• [Task objective]:
Answer these questions from the article on prescription databases:
1. How many prescriptions did Kentucky have in August 2012?
2. How many states have operational prescription drug monitoring databases?
3. What must a law enforcement officer have to access Kentucky's database?

• [Text excerpt]:
<<<<

Prescription Databases Weigh Public Health Against Patient Privacy
Kentucky’s “pill problem” and the state’s plan to fix it unfolded before a national gathering of state lawmakers in Washington D.C. Thursday (December 6).
As David Hopkins, director of Kentucky’s prescription drug monitoring program, shared the state’s prescription numbers —about 60 million prescriptions in August 2012 alone for a population of about 4.4 million — legislators attending the National Conference of State Legislatures session shook their heads in disbelief. “It is an awful lot of pills,” Hopkins said.
To tackle the problem, the Kentucky legislature passed a sweeping bill in April, beefing up enforcement and requiring all prescribers to enter each prescription they write for scheduled drugs, any drug identified by the U.S. Food and Drug Administration as potentially addictive, into the state’s existing prescription monitoring database.
While 42 states have operational prescription drug monitoring databases, few require physicians to check their database before prescribing scheduled drugs. Kentucky, which ranks sixth in the nation in overdose deaths from prescription pain relieving opioid medications like oxycodone (OxyContin) or hydrocodone (Vicodin), now mandates that all prescribers must create a profile for each patient and check the database before writing or refilling a prescription.
Law enforcement officers wanting to access the database are required to have an open investigation with a valid case number. As Stateline has previously reported, law enforcement access to these sensitive databases has generated major debates as states have tried to address the national surge in prescription drug abuse.
Earlier this year, Vermont legislators and Governor Peter Shumlin battled privacy advocates concerned about allowing police access to the state’s database without a warrant. In Kentucky this year, the attorney general wanted to take control of the state’s database from the Cabinet for Health and Family Services, but in the last hours of the legislative session, the attorney general’s office lost that argument as a result of patient privacy concerns.

>>>>

• [Listed entries]:
<<<<

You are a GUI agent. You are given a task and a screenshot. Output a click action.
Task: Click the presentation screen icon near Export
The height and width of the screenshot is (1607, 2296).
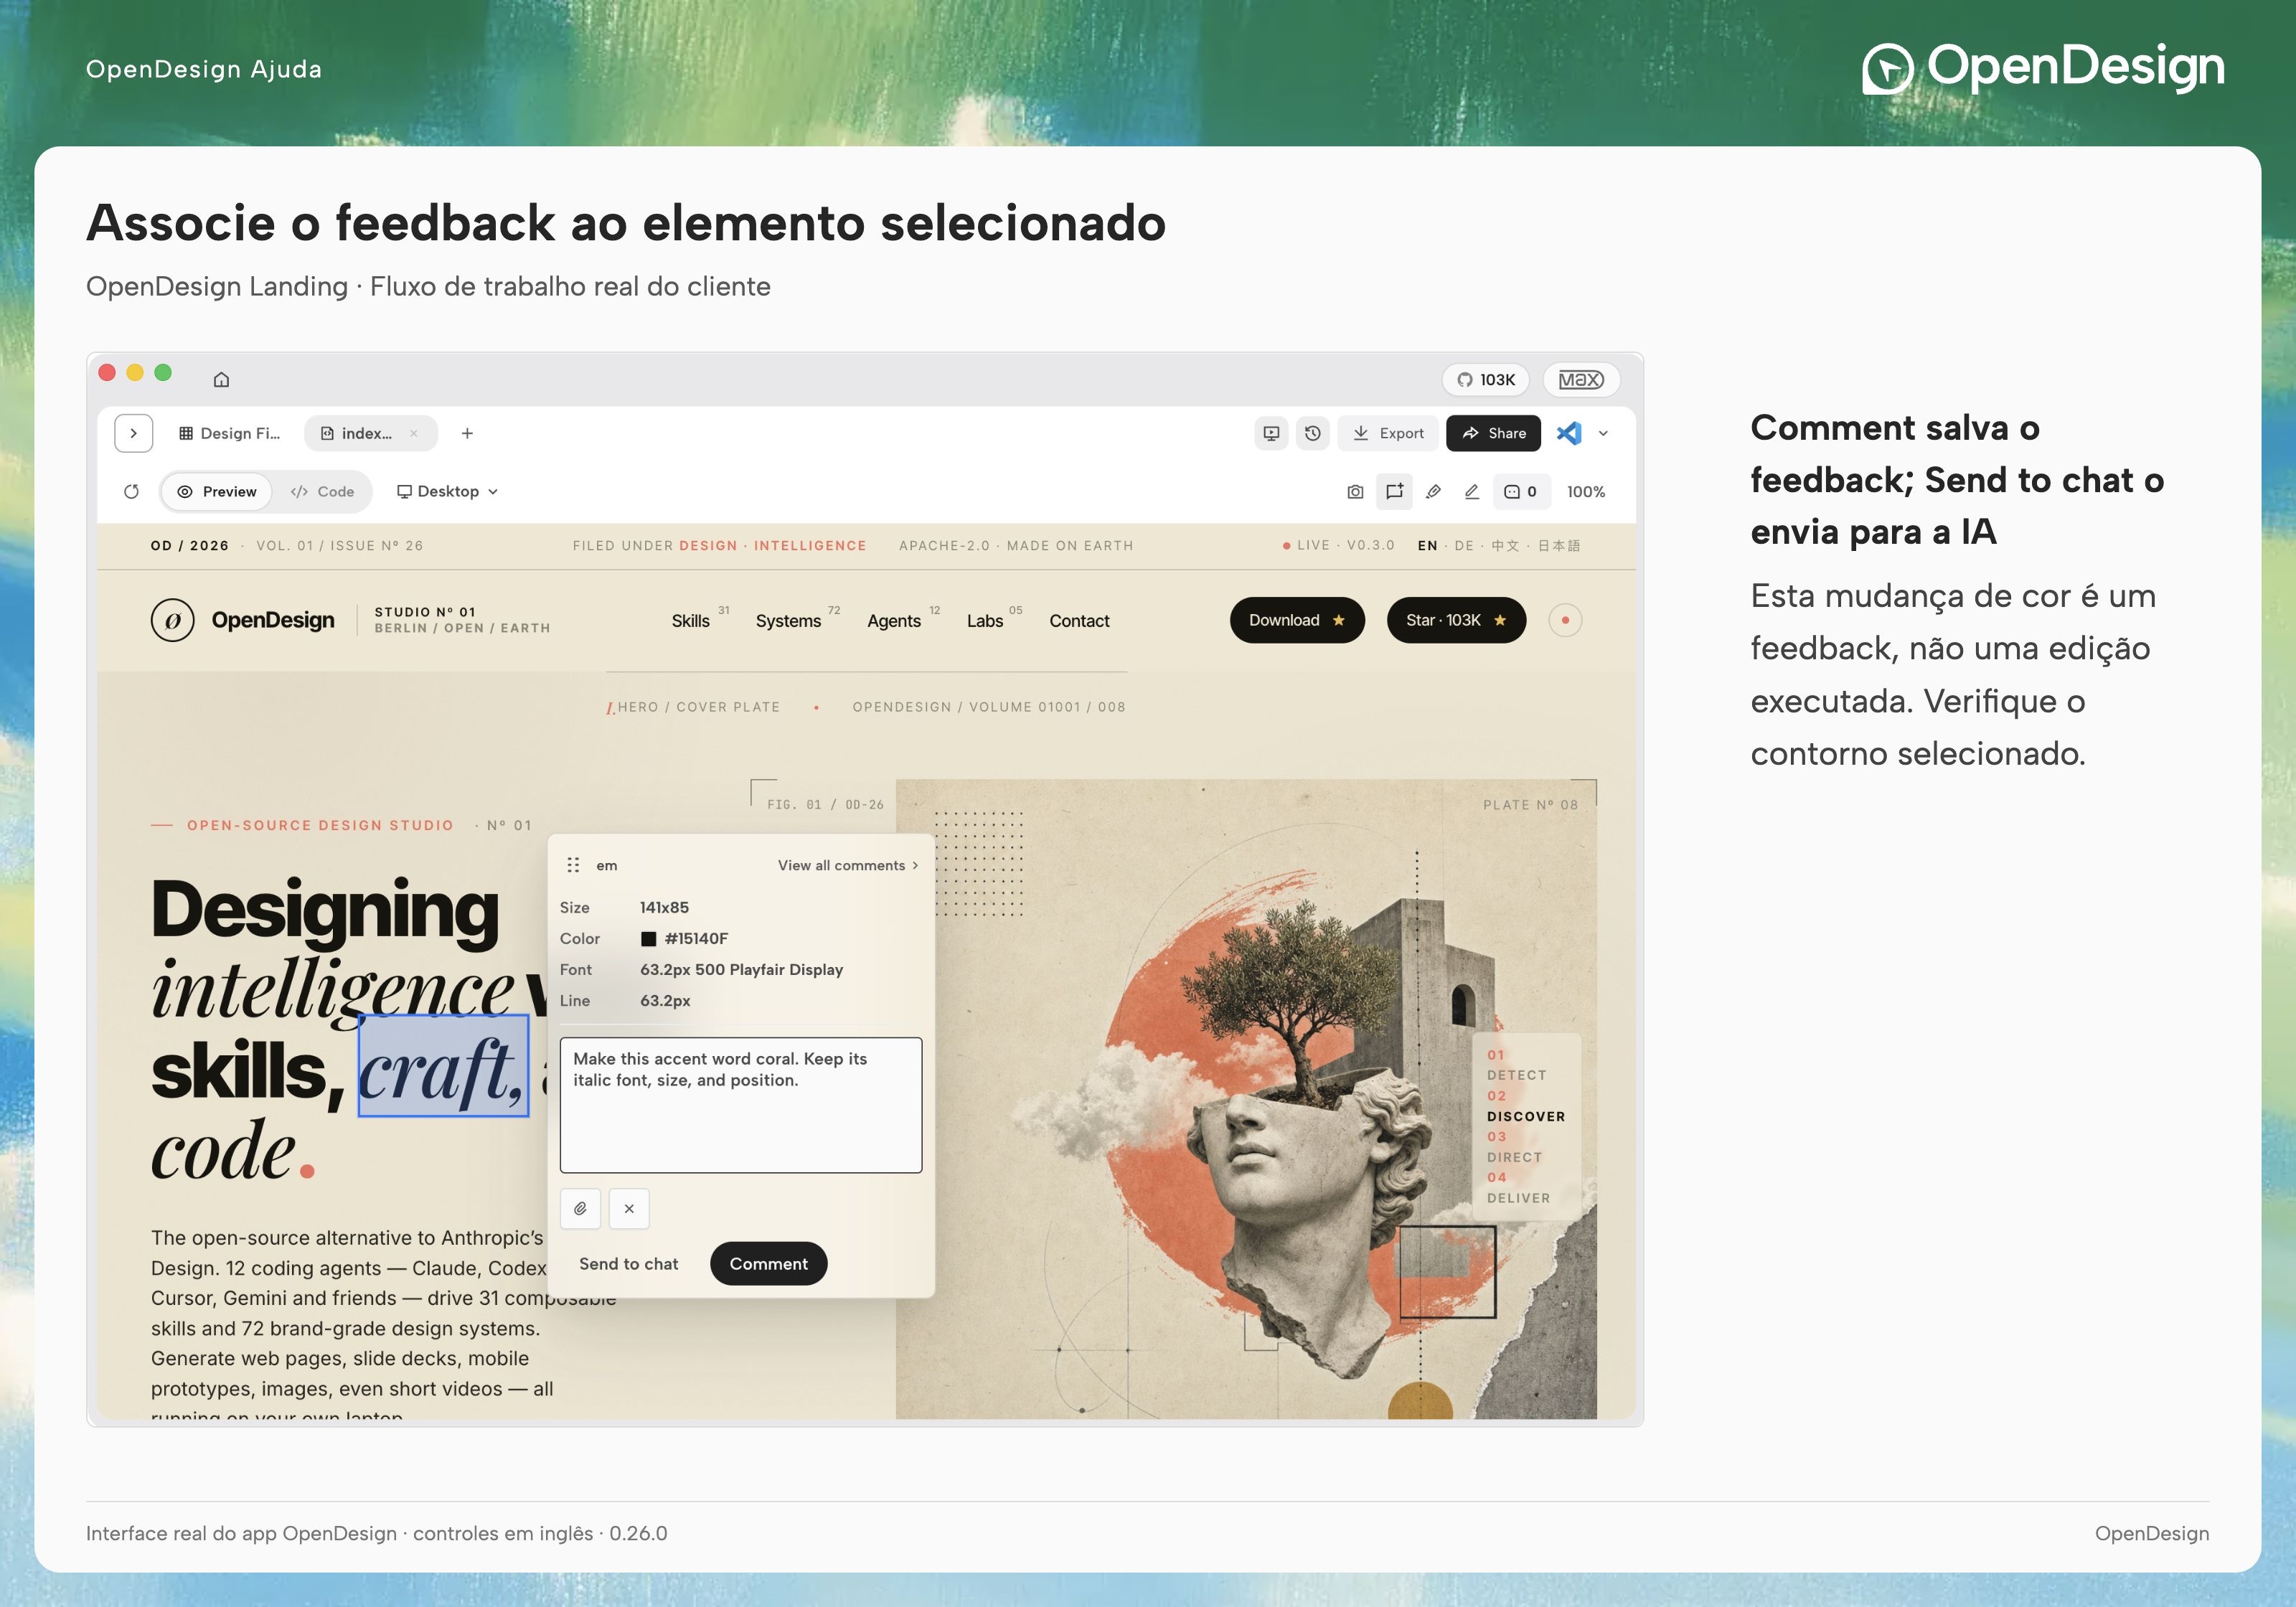coord(1271,433)
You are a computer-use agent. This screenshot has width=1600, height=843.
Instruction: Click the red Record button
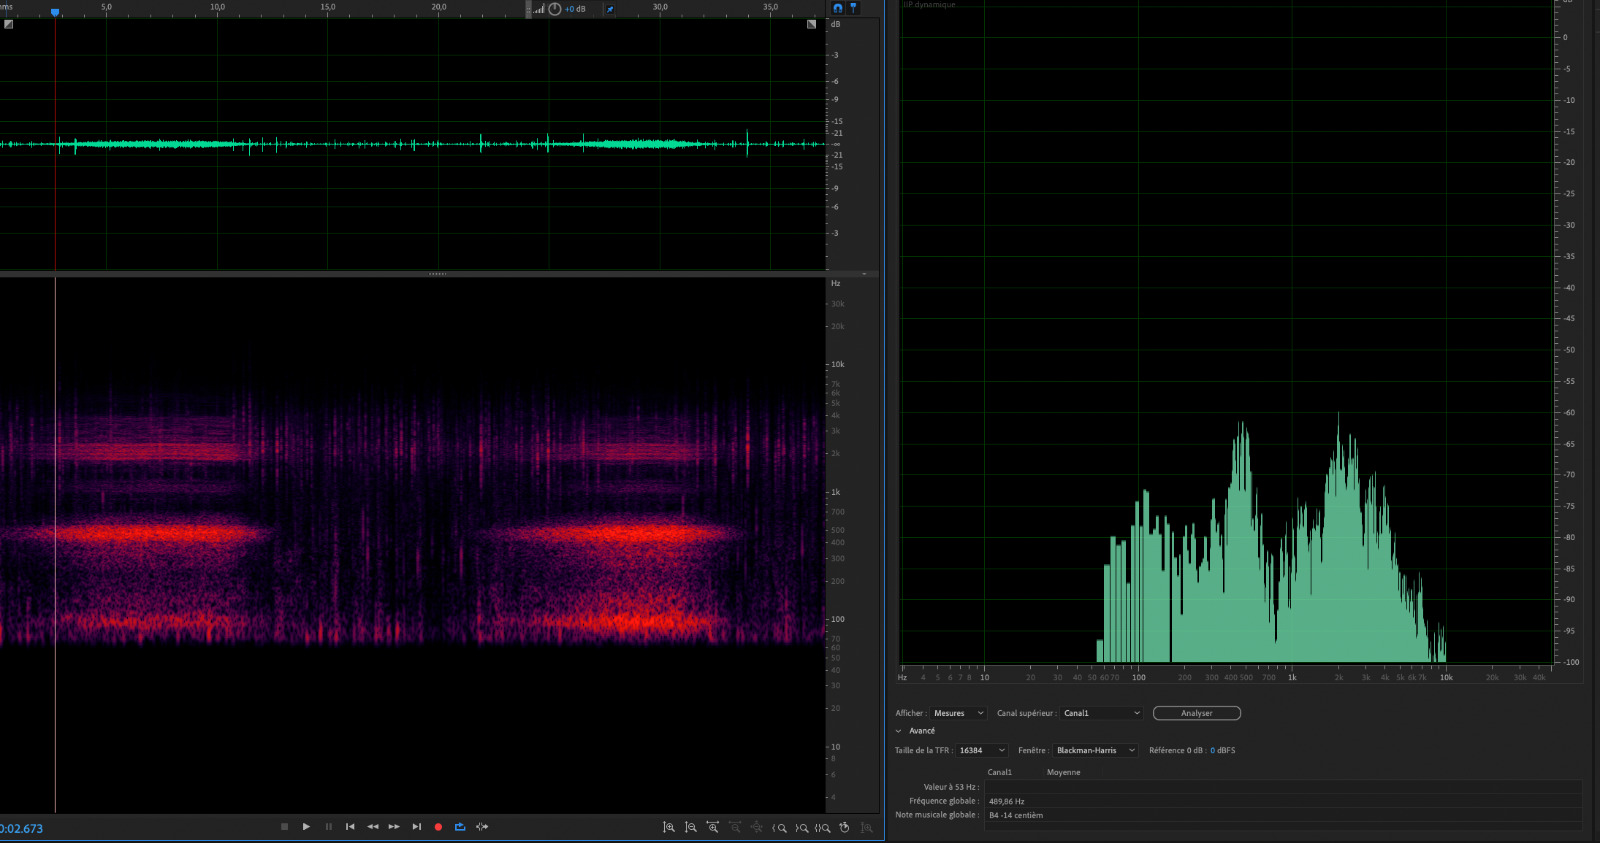(438, 827)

>>>>

• [Exercise answer]:
1. About 60 million.
2. 42.
3. An open investigation with a valid case number.